Angka tersebut termasuk tinggi. Pasalnya, jumlah tekfin ilegal yang ditemukan Satgas Waspada Investasi pada semester I/2020 nyaris separuh dari jumlah total tekfin ilegal periode yang sama tahun sebelumnya. OJK menemukan total 1.493 perusahaan tekfin ilegal sepanjang 2019.

"Sepanjang 2018-2020 Satgas telah menghentikan kegiatan 2.591 fintech P2P lending tanpa izin OJK," Ketua Satgas Waspada Investasi OJK Tongam L. Tobing Senin (13/7/2020).

Sebagai informasi, perusahaan tekfin tak berizin tersebut memiliki server yang berlokasi di 21 negara, termasuk Indonesia. Amerika Serikat memiliki jumlah server tekfin ilegal sejumlah 170 server, Singapura 94 server, China 70 server, dan Malaysia 22 server.

Satgas Waspada Investasi telah mengambil langkah tindakan untuk mengatasi masalah itu, baik preventif maupun represif.

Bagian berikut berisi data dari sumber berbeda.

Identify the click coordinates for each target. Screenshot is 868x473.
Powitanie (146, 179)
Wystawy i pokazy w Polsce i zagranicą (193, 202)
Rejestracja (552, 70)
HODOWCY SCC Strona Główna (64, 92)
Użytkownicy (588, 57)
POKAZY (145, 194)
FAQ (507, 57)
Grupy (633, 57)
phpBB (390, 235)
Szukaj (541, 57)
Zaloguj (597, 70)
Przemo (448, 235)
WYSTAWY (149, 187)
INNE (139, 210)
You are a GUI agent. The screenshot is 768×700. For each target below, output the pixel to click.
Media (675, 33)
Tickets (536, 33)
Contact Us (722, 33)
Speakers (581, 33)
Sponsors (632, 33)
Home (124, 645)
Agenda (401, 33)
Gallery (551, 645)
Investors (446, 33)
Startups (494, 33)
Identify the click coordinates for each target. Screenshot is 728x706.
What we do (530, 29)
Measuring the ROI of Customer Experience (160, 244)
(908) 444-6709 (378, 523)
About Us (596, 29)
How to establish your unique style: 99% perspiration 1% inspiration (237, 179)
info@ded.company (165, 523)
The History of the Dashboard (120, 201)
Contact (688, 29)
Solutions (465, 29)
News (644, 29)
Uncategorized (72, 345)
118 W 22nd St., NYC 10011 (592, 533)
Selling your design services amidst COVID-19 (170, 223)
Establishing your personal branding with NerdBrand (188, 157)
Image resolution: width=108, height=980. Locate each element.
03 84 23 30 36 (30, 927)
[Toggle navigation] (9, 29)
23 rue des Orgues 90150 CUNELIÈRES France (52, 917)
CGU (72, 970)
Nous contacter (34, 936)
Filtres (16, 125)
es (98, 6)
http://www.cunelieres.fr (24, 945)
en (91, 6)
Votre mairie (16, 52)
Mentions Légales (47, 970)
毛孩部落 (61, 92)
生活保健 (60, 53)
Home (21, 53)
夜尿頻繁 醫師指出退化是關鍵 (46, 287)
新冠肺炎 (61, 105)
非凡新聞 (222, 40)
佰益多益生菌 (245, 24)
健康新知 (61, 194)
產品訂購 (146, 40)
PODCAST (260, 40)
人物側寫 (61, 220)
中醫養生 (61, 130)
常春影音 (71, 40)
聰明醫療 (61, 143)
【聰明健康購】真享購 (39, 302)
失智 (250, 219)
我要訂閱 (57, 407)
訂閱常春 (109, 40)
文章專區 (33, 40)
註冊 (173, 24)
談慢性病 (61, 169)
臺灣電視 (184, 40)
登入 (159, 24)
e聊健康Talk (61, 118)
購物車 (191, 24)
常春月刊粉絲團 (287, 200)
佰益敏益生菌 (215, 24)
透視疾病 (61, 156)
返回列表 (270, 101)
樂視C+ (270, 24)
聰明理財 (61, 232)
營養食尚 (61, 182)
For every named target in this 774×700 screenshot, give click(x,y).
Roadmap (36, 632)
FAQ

Carany dengan membatasi ruang gerak transaksi keuangan sektor perbankan dan payment system, misalnya memblokir situs dan aplikasi, serta melaporkan tekfin ilegal kepada pihak berwajib.

Tongam menjelaskan terdapat dua hal yang menjadi penyebab utama maraknya perusahaan tekfin P2P lending di Tanah Air. Pertama, mudahnya membuat situs, web, ataupun aplikasi.

"Kedua, tingkat literasi masyarakat yang masih rendah atau kesulitan keuangan," jelasnya.

Selama ini, dia menuturkan permasalahan penanganan yang ditemukan oleh Satgas Waspada Investasi di antaranya pelaku yang membentuk komunitas ilegal dan memanfaatkan kekosongan hukum.

Hasilnya, korban kerap melaporkan ke media sosial tapi enggan melaporkan ke pihak kepolisian karena belum adanya undang-undang yang mengatur administrasi dan biaya perkara yang tidak sebanding dengan jumlah kerugian.

"Kerugian-kerugian yang ditimbulkan, misalnya potensi tidak adanya penerimaan negara, tidak jelasnya data riil jumlah peminjam, hingga dugaan pencucian uang," jelasnya.